Document section
^^^^
It’s the last day before school starts here in Austin. I’m feeling….sad. But excited. Anxious. But ready.
A few nights ago Claire plainly told me she was a little nervous about school.
“Why?” I asked.
“Because I’ll miss you,” she answered. She still complains that school is too long of a day. I could do without the 7:45 start time myself.
I’ll miss them too. We’ve done our best to make the most of the last week of summer. I vowed to do something fun every day, but I can’t keep up that charade. So we did plenty of fun, at the park and the pool (which had already instituted shortened hours thanks to a football practice induced lifeguard shortage). We went spent an entire day at SeaWorld Aquatica, because someone (not me) thought it closed at 8, but it really closed at 6, so then we rushed over to see the penguins before the park closed. We made banana muffins. We played outside. We snuggled.
^^^^
Source information
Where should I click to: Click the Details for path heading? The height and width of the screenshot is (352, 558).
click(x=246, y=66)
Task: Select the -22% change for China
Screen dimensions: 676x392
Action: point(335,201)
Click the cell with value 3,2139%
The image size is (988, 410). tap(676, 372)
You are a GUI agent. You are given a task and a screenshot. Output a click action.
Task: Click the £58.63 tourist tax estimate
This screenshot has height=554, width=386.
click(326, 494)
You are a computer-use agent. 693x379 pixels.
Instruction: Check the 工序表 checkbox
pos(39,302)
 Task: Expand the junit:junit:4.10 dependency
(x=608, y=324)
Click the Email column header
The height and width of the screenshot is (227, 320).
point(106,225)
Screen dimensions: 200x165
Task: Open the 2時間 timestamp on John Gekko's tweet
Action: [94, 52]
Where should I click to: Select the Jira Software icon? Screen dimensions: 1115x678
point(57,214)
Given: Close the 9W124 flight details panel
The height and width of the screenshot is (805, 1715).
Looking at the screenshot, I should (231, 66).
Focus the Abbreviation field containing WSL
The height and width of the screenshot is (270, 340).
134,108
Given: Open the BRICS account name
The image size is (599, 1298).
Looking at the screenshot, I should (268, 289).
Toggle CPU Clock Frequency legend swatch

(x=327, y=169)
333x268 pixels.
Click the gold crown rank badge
^^^^
Directions
• A. Answer these questions from the passage about the last day before school in Austin:
(i) At what time does the school day start?
(ii) What caused the pool's shortened hours?
(iii) At what time did SeaWorld Aquatica actually close?
• B. Carry on the passage about the last day before school in Austin, picking up after its final sentence.

Answers by item
• A.
(i) 7:45
(ii) A lifeguard shortage induced by football practice
(iii) 6

• B.
When I was at physical therapy last week, my therapist asked if I was excited about school starting.
“Eh. Kinda. Not really.”
“I think you’re the only person who’s answered that way,” he said.
I can’t explain it. I surprise myself even with my hesitance. I mean, I’m ready. Ready for some alone time. Ready to grocery shop during the weekday daylight hours again. Ready to not hear a snack request every 10 minutes Ready to be able to clean my house without someone right behind me, undoing all of my work. But I’ll miss them terribly.